Only one span of the listing below should come back. It runs from the line with "Given: Open Safari bookmarks" through the line with "Click the パステルイエロー color name cell", and each of its lines must be reproduced exactly.
** Data for the task follows **
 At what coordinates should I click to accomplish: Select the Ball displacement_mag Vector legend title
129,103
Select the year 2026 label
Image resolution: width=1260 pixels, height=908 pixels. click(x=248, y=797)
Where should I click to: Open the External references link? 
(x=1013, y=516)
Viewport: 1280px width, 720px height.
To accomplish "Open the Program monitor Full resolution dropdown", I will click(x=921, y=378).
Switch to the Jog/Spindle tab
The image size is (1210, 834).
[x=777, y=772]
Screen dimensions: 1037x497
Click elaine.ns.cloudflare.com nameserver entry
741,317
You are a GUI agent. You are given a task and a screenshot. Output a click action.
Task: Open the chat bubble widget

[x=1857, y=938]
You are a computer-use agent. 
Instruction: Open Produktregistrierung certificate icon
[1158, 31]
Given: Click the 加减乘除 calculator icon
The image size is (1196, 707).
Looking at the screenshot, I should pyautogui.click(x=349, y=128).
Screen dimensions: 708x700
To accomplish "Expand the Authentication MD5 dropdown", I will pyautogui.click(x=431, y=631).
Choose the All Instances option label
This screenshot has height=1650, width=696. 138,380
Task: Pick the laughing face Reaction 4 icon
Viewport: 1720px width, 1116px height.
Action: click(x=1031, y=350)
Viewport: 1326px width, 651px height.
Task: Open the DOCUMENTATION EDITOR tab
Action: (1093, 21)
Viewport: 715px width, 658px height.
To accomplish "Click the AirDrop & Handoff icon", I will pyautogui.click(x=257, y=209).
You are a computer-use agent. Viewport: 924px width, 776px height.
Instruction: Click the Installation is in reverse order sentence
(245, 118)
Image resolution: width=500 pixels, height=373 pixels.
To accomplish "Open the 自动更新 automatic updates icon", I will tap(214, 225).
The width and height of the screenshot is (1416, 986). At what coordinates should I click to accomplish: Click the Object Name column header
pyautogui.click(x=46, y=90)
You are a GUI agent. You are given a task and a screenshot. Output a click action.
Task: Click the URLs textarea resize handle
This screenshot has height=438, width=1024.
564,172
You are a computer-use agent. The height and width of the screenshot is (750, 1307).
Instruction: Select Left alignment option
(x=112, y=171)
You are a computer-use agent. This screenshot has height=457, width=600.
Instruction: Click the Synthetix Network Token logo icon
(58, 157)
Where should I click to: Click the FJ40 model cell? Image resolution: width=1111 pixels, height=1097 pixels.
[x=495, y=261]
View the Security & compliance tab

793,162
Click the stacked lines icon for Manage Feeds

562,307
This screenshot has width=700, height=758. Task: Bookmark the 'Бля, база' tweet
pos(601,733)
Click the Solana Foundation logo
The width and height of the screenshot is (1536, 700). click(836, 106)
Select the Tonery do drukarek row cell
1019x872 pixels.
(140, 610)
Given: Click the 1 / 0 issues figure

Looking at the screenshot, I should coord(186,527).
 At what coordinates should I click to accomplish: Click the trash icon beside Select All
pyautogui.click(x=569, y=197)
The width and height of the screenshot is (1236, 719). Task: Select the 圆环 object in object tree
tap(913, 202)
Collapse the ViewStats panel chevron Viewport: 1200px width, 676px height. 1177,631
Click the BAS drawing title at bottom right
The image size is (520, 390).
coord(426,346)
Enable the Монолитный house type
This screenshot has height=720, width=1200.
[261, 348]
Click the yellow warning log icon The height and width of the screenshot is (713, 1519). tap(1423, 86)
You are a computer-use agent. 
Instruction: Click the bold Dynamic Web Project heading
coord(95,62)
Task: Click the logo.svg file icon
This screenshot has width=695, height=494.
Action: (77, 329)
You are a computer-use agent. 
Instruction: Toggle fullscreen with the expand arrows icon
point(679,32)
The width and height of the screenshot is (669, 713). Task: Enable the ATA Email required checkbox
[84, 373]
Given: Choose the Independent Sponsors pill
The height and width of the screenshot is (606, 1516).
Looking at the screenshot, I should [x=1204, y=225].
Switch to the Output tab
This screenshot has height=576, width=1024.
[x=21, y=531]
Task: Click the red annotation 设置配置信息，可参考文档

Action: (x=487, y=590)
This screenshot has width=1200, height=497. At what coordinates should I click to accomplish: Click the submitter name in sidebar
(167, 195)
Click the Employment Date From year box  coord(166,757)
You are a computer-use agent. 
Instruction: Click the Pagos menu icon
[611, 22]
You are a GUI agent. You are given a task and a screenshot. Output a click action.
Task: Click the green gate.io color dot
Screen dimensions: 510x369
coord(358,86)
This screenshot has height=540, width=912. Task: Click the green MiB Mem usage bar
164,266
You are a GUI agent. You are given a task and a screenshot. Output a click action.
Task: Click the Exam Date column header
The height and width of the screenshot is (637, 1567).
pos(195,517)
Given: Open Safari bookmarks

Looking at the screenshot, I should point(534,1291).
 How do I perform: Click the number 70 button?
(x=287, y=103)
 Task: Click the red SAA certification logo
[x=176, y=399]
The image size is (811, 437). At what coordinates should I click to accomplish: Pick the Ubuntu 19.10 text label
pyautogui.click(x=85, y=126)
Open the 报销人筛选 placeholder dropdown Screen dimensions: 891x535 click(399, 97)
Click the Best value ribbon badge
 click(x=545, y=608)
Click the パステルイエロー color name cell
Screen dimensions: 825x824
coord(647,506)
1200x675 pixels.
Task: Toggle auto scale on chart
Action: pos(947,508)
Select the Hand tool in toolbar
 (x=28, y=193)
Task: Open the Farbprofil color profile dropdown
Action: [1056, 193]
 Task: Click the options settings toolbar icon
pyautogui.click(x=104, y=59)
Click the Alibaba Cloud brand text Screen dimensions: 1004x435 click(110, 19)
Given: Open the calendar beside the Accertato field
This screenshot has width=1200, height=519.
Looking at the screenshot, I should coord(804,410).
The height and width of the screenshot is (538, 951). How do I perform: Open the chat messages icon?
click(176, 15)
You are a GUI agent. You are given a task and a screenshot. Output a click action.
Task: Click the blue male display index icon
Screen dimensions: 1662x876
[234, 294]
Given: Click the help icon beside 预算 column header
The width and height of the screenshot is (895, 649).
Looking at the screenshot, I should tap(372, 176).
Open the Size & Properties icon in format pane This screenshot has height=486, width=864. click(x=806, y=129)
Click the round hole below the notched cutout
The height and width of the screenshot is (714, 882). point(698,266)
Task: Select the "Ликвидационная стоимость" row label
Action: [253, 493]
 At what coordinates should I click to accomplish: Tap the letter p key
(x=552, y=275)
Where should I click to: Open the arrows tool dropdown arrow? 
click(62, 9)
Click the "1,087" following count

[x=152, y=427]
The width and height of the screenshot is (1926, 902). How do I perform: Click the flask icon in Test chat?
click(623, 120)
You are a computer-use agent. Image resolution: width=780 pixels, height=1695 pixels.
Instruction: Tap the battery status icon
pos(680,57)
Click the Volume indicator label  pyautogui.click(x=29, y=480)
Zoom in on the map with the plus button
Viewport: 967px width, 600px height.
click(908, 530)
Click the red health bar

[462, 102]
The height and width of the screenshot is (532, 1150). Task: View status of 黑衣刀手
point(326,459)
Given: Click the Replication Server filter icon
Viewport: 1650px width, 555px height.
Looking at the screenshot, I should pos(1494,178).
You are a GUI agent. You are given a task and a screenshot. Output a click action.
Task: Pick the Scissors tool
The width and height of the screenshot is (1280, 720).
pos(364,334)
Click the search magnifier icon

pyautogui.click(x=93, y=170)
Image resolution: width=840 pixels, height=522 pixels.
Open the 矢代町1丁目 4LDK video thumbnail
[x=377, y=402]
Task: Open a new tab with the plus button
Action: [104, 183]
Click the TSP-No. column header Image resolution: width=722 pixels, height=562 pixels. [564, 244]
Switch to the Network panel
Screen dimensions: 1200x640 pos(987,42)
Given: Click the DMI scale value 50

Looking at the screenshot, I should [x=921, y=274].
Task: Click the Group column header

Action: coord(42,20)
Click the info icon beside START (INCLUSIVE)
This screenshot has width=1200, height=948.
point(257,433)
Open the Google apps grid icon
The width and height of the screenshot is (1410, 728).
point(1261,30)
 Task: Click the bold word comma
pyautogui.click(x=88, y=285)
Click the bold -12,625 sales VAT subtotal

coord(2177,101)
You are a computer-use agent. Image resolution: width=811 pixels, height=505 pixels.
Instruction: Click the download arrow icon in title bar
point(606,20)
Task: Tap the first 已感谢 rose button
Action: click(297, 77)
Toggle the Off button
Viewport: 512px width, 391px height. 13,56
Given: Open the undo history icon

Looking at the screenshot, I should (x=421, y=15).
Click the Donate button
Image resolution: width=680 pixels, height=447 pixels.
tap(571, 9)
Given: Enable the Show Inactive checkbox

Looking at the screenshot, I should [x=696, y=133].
** End of Data for the task **
Task solution »
Given: Open Safari bookmarks

Looking at the screenshot, I should point(534,1291).
 How do I perform: Click the number 70 button?
(x=287, y=103)
 Task: Click the red SAA certification logo
[x=176, y=399]
The image size is (811, 437). At what coordinates should I click to accomplish: Pick the Ubuntu 19.10 text label
pyautogui.click(x=85, y=126)
Open the 报销人筛选 placeholder dropdown Screen dimensions: 891x535 click(399, 97)
Click the Best value ribbon badge
 click(x=545, y=608)
Click the パステルイエロー color name cell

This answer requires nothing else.